ADAKITANEWS2015-10-07_19.48.22, Kota Kediri – UNP Kediri siap  mengeluarkan (Drop Out) mahasiswanya yang tidak tertib administrasi. Keputusan diambil berdasarkan hasil pembinaan dari tim evaluasi kinerja akademik Kemenristek Dikti tanggal 26 September 2015 yang diumumkan dalam situs resmi UNP Kediri.

Keputusan itu tertuang dalam pengumuman dilaman resmi www.unpkediri.ac.id. Pada pengumuman tersebut menjelaskan batas waktu maksimal validasi dan registrasi mahasiswa hingga tanggal 09 oktober 2015.

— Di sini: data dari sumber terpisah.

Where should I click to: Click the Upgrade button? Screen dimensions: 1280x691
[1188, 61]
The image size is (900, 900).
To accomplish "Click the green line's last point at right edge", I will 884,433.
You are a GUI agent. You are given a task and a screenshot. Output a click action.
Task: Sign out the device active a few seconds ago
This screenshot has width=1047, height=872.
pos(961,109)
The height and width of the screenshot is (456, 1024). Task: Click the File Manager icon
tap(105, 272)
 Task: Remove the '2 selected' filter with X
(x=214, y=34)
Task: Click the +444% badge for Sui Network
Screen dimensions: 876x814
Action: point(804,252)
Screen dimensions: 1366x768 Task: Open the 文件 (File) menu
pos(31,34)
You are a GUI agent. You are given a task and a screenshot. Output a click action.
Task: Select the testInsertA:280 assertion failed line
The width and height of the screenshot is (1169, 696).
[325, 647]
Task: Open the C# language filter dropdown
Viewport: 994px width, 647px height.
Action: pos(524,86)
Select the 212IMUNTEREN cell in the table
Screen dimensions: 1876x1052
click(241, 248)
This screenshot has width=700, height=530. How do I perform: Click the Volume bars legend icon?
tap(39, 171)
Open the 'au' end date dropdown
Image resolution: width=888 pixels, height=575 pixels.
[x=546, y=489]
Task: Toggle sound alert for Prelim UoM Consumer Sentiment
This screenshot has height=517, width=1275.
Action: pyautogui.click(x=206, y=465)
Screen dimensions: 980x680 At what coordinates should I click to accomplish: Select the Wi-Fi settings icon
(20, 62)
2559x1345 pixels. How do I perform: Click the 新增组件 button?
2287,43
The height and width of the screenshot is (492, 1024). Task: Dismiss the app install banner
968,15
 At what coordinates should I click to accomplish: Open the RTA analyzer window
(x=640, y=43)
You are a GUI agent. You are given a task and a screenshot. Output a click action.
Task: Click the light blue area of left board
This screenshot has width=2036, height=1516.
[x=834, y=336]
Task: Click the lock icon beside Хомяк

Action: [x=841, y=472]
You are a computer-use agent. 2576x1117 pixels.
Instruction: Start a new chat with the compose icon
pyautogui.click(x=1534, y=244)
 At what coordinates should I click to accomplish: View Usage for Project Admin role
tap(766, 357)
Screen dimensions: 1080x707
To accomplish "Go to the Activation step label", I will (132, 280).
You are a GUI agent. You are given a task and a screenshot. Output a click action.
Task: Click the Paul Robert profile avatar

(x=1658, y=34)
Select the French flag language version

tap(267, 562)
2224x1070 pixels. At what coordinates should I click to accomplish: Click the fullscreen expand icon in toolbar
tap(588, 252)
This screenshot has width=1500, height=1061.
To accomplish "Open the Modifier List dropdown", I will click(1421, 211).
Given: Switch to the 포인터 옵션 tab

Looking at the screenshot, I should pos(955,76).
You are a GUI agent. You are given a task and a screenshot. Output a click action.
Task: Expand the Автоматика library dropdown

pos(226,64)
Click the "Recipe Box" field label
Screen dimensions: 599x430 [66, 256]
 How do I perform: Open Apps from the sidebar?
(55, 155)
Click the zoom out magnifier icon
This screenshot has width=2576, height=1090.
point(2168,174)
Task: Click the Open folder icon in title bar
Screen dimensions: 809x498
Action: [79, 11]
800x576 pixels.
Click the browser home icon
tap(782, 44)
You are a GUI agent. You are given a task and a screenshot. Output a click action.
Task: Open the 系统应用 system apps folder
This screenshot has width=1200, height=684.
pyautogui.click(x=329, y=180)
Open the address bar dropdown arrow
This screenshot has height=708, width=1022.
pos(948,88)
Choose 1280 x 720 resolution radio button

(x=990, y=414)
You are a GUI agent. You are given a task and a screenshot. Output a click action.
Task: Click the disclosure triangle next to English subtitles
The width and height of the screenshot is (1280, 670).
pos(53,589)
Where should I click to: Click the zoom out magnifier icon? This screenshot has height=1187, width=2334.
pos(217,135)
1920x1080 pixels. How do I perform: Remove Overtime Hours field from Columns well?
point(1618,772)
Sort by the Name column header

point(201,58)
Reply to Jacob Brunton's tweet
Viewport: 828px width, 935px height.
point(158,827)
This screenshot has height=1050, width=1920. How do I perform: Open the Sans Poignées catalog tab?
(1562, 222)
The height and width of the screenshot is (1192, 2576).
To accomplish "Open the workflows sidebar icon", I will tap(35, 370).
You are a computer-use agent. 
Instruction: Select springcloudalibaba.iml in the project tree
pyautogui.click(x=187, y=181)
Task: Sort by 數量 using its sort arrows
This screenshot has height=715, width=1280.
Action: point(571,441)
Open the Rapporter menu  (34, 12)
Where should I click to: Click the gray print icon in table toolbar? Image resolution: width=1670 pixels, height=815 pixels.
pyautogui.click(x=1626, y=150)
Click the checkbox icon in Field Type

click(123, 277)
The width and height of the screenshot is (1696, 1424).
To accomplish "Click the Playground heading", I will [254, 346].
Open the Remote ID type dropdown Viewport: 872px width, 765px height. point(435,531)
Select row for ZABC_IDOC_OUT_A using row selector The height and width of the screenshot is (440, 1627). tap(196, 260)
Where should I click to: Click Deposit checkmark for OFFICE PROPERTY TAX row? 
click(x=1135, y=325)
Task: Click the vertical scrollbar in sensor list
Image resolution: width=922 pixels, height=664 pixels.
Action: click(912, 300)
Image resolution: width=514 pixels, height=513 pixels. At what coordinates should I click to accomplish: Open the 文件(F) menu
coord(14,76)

“Kalau saya baca di pengumuman yang saya download kemarin mahasiswa harus menyelesaikan tunggakan administrasinya sampai tanggal 09 Oktober. Makanya hari ini saya buru- buru membayar,” jelas Wahid D salah seorang mahasiswa UNP Kediri.

Selain itu, pada laman tersebut menjelaskan, untuk mahasiswa yang tidak dapat melunasi administrasi dapat membayar sebesar Rp.750.000 dengan surat keterangan akan melunasi administrasi hingga batas waktu tertentu.

“Dengan batas waktu sekian hari saya masih dapat membayar 750.000, dan setelah ini saya akan membuat surat keterangan yang akan saya ajukan. Harapannya semoga tidak dipersulit,” harap Rozaq salah satu mahasiwa UNP Kediri lainnya.

Lebih lanjut, laman kampus menjelaskan akan memberikan sanksi kepada mahasiswa yang membandel. Pada laman itu menyatakan, bagi mahasiswa yang tidak mampu membayar sejumlah uang  yang ditetapkan diatas dan tidak ada keterangan sama sekali, maka data mahasiswa secara otomatis akan dihapus dari PDPT dan dinyatakan keluar dari Universitas Nusantara PGRI Kediri.

Dalam surat edaran nomor 0398.01/upn-kd/A/IX/2015 dijelaskan beberapa poin yang akan dilakukan UNP Kediri. Pihak kampus memberikan batas waktu kepada mahasiswa  hingga 10 Oktober. Oleh karenanya, pihak kampus segera melakukan registrasi ulang mahasiswa.(dee)

Keterangan Gambar : Surat edaran yang dikeluarkan pihak UNP Kediri dlam rangka penertiban administrasi mahasiswa.